Surveying the Orchard - Step One, Two & Three

It turns out that planning an orchard is something that other people have been doing a while. I know a lot about this field (of writing) and have been growing saplings (ideas that can produce fruit year after year) for a little while now. I've dug some holes (research and development), too, but I'm not sure if I'm putting them in the best place and I thought I'd go back to my extended metaphor, the heirloom peach orchard and see if I can find anything out about how to begin again.

Part of going forward is really knowing how this "land" was used in the past. Therefore, a quick review is in order because I don't want to start wallowing there. What I can say is that the field has been half-used. There have been lots of starts and stops. I used to plant ideas that were one-offs, more aimed towards immediate gratification, and quick return. I wrote what was in front of me a lot, what I might actually get paid for right away (copy, content, game scripts, writer-for hire scripts, and the like), rather than what I really wanted to write about or spend very much time on. I figure this is like planting cherry tomatoes. They can certainly be tasty but you have to be massively prolific to get a real return on them over time. My great uncle was a farmer in South Texas, I called him Pretty Pa, and we covered fields of tomatoes in a pick up truck, over the course of an entire afternoon. My field is not for that kind of farming. It is a quaint little lot...that's me...that was somewhat flooded so that, often, when I have tried to plant the longer term, regenerating crops, I've gotten too emotional to fix what needed to be fixed. I've spent some time working on that, but I imagine that there is still labor to do in that area. 

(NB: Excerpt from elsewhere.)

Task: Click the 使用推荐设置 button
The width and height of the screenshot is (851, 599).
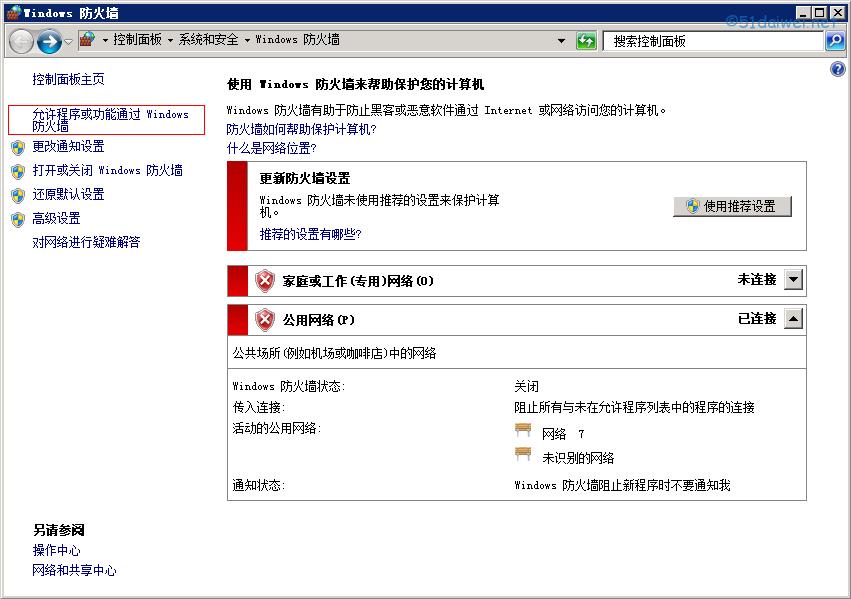Action: [x=733, y=206]
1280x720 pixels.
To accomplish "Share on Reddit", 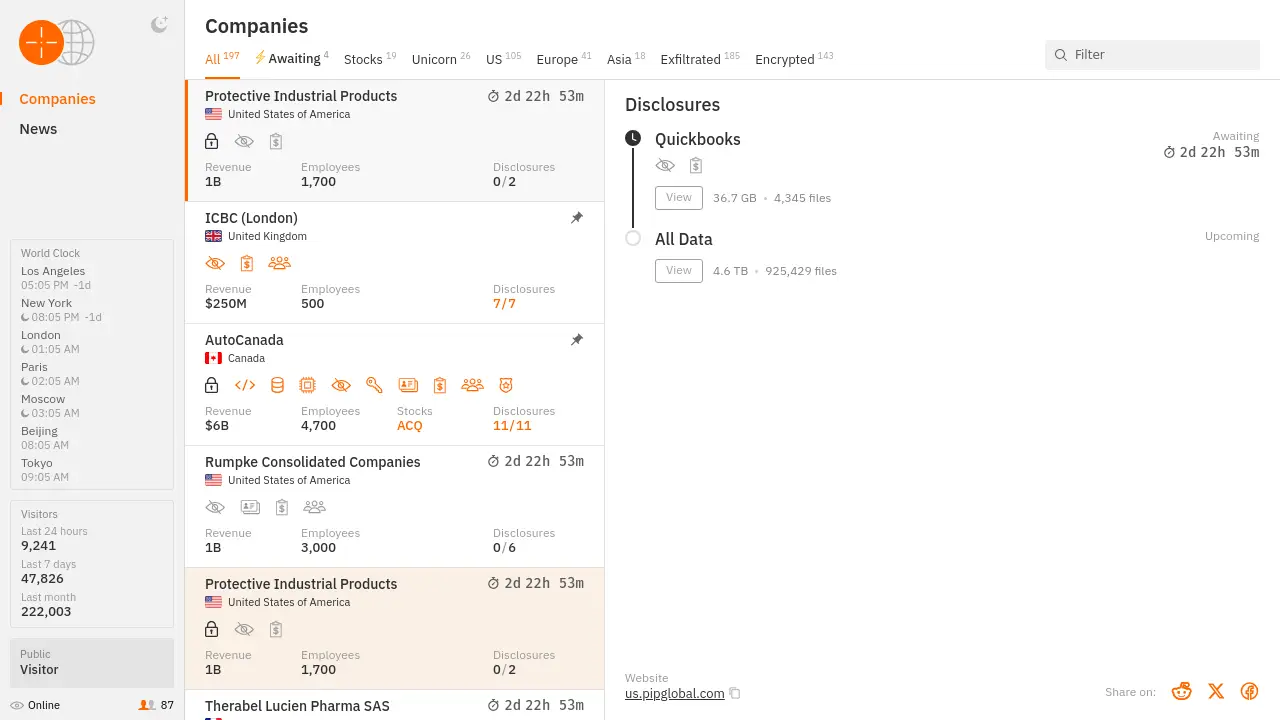I will coord(1182,691).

Moreover, this is not an established orchard -- it is a field. I’m starting from scratch. I’ve plowed under the cover crop of rye to nurture the soil. I’ve metaphorically fertilized. You know I’ve fertilized…grin. I’m working on the irrigation. It’s on a hill, facing sort of West (thinking of the second half of my life at this point), afternoon sun, and a gentle slope (because I have some amazing support from my husband and children). Let’s say this is Lot 46, for the years I’ve been on earth so far, and let’s call the Orchard something that evokes a storied place…hmmm. Kosmic Egg doesn’t suggest a place but a thing, so it will be something else that suggests the work and reward of a healthy orchard, a place of great vision and plenty. It seems too obvious to me to call it “Abundant Orchard” because somehow I feel like I will have to trick the Universe into giving over some abundance to me. Isn’t that telling? It would be a courageous statement, but it has no sense of humor for me to embrace it. Perhaps “The Problems & Opportunities Orchard” would be most honest.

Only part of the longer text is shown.